Excerpts from a dataset:
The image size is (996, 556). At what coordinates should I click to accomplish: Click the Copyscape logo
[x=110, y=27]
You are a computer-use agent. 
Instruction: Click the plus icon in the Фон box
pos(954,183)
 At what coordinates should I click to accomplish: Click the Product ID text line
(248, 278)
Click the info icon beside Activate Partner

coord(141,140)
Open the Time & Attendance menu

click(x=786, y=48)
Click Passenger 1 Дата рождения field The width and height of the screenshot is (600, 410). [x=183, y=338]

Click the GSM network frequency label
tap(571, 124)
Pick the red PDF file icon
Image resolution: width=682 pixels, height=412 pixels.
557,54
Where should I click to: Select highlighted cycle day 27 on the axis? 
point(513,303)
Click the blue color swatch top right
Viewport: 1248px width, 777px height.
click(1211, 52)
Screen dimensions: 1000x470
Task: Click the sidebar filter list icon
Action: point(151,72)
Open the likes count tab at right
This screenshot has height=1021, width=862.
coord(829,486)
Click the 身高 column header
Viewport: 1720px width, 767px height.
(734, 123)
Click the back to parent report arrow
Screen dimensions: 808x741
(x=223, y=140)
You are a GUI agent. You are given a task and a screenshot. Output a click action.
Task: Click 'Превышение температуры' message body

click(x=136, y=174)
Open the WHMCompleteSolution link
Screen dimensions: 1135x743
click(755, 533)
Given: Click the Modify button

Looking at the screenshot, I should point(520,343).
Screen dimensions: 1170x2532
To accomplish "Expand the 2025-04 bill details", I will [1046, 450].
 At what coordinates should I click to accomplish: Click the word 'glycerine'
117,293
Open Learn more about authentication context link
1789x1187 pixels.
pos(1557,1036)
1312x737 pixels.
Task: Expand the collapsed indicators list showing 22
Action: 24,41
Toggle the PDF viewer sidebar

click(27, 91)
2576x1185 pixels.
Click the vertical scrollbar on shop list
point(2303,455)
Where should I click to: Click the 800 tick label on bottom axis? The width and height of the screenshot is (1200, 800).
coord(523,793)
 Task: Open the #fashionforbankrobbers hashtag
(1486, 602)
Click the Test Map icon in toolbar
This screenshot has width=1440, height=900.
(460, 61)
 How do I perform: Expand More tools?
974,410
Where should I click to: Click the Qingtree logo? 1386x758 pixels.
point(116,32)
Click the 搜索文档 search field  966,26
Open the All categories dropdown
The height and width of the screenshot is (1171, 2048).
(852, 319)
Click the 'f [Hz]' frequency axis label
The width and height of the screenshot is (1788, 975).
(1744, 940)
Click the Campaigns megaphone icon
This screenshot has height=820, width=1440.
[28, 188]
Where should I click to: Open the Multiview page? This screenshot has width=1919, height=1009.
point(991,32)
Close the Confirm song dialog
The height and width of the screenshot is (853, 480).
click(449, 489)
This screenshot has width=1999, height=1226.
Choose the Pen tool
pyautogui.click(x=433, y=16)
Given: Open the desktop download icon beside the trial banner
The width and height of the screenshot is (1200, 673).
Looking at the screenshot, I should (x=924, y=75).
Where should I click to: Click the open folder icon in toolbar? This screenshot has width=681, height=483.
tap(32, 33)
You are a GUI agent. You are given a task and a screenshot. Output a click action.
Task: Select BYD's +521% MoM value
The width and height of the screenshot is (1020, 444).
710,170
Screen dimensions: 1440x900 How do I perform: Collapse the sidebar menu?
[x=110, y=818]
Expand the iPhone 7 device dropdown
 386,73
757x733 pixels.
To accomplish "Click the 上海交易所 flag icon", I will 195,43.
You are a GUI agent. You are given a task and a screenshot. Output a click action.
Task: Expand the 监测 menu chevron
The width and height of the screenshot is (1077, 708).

Exercise directions
"field" is the word to look for; copy every line of the data that has it.

Written answer
Click Passenger 1 Дата рождения field The width and height of the screenshot is (600, 410). [x=183, y=338]
Click the 搜索文档 search field  966,26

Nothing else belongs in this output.